Big Cats, Charisma, and Conservation
Most humans probably like to think of themselves as egalitarian in many aspects of their lives, but it is clear that when it comes to animals, we often consider some species to be “more equal than others.” It is ethical inconsistency that drives our ability to love certain species while eating other quite similar animals. In the same vein, this inconsistency is one of the central dynamics at play in “practical conservation” – the notion that the general public and policy makers value some species more than others, and that they don’t have the inclination to save them all. To engage the public in conservation efforts, and to influence political decisions and the raising of funds, “it is arguably more important for conservationists and policy makes to understand which species are more valued and why.”
This study aimed to recognize these “flagship species,” noting that “any species selected as a flagship [for a campaign] needs to be both relevant to the conservation issue and appropriate for the intended audience of the campaign.” While some of the preferred species may seem intuitive, the authors of this study were interested in “exploring mammalian charisma.” They did this by showing respondents photographs to see the kinds of species they preferred, explored why this might be, and saw whether those preferences were regionally consistent.
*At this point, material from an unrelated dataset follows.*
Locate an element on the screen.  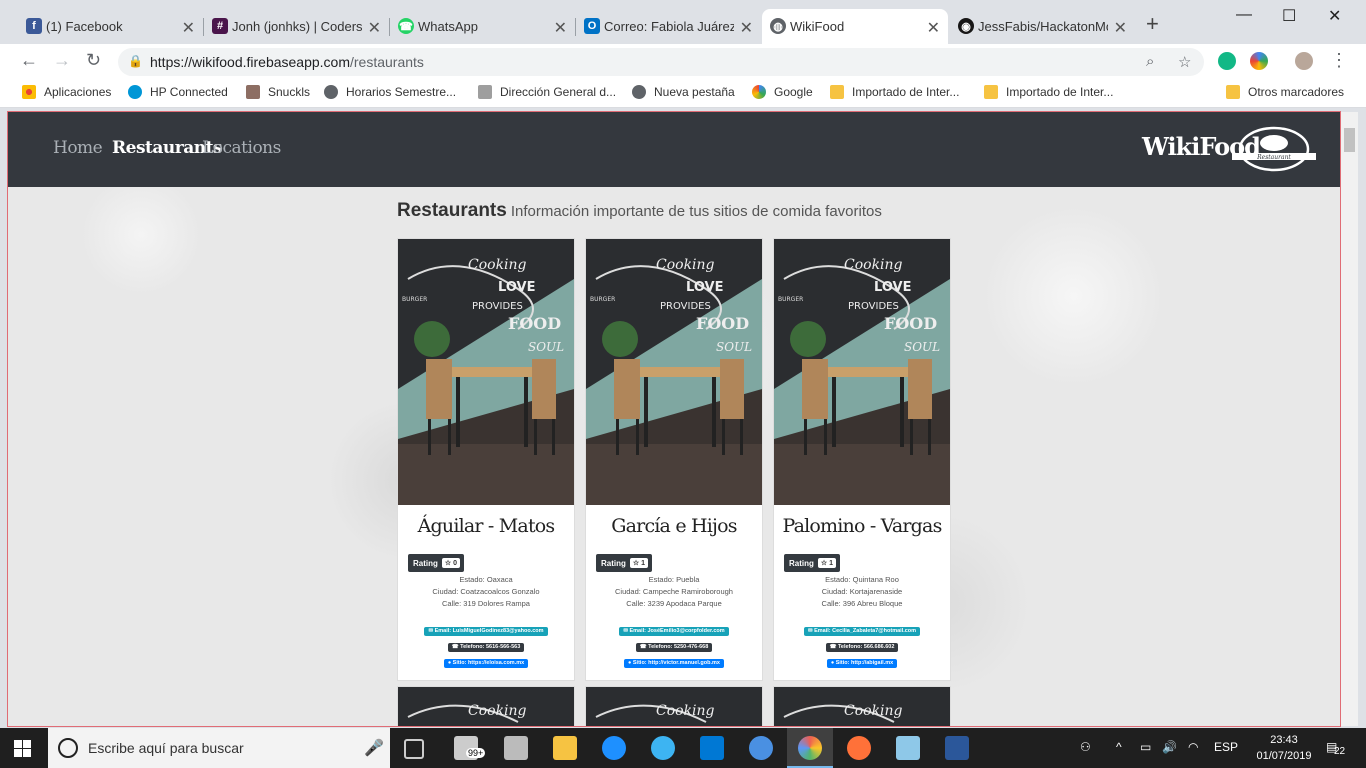
avatar is located at coordinates (1304, 61).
With these kinds of factors identified, the authors believe it may be possible to “predict charisma” which would help to identify the species that could be effective flagships for future campaigns.
The researchers presented a set of 100 photographs of terrestrial mammals, representing 25 orders and 69 families, and showed them to 1500 participants in five countries. The respondents were shown pairs of photos at a time and were asked to rate the strength of their preference based on a range of descriptive attributes. The researchers found what they consider to be “novel, valuable insights” about which species people prefer and why. Cats, particularly large ones, ranked very highly, with tigers in 1st place; in fact, six of the top ten species were from a single family, the Felidae.
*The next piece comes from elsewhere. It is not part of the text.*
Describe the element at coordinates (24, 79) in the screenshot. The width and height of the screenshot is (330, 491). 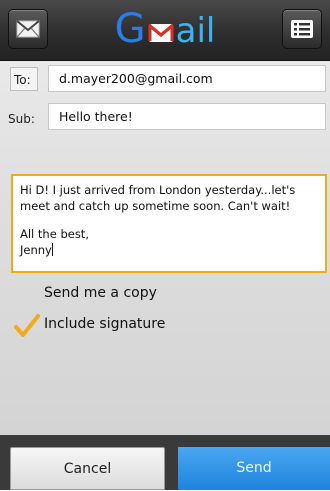
I see `to-label: To:` at that location.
In addition to the top ranking for tigers, lions placed 3rd, cheetahs came 4th, leopards placed 6th, clouded leopards were 7th, and Iberian lynx 9th. African elephants ranked 2nd. The researchers hoped their findings would be applicable for all countries and social groups, but attitudes “vary across different societies.” The variation is explained in part by how close people live to different species and the frequency and types of interactions. Generally speaking, the type of animal (family) and the size of the animal had the biggest effect on degree of support for the animal.
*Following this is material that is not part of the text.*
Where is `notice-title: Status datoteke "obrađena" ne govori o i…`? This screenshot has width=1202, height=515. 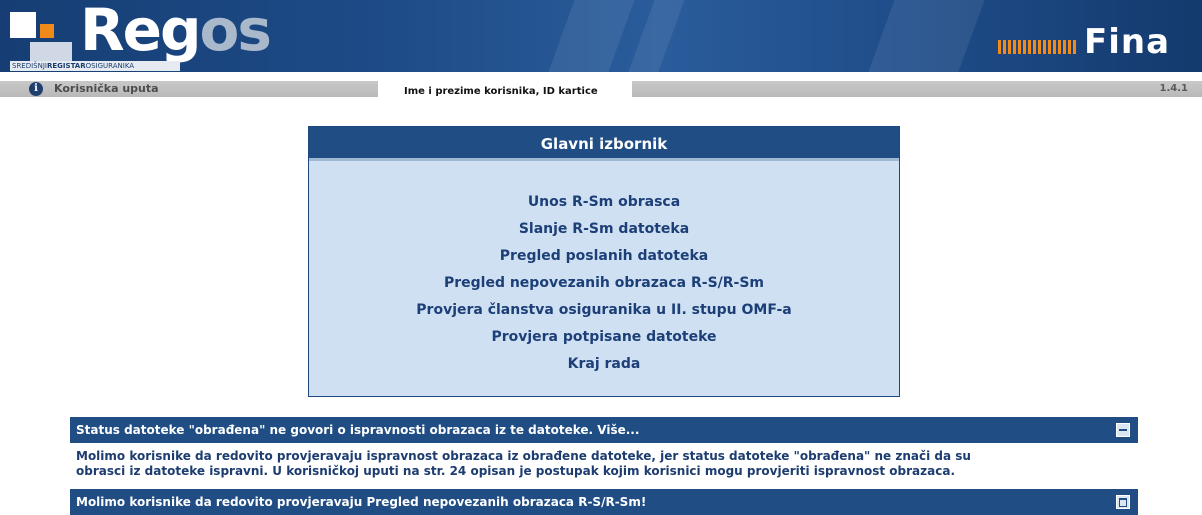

This study shows that animal advocates engaged in conservation campaigns can utilize the “overwhelming” appeal of felids in order to generate more interest in the cause. The wide ranging data that this study provides, and the model outlined by the researchers, gives a possible roadmap for conservation advocates to follow to better engender public support for a particular issue. The preeminence of big cats in their findings leads these researchers to consider them as one big group, Felis felicis, which they call “a globally powerful emblem and flagship for conservation.” While the authors still consider these findings to be “preliminary,” the results are useful for wildlife advocates interested in maximizing the effectiveness of their campaigns.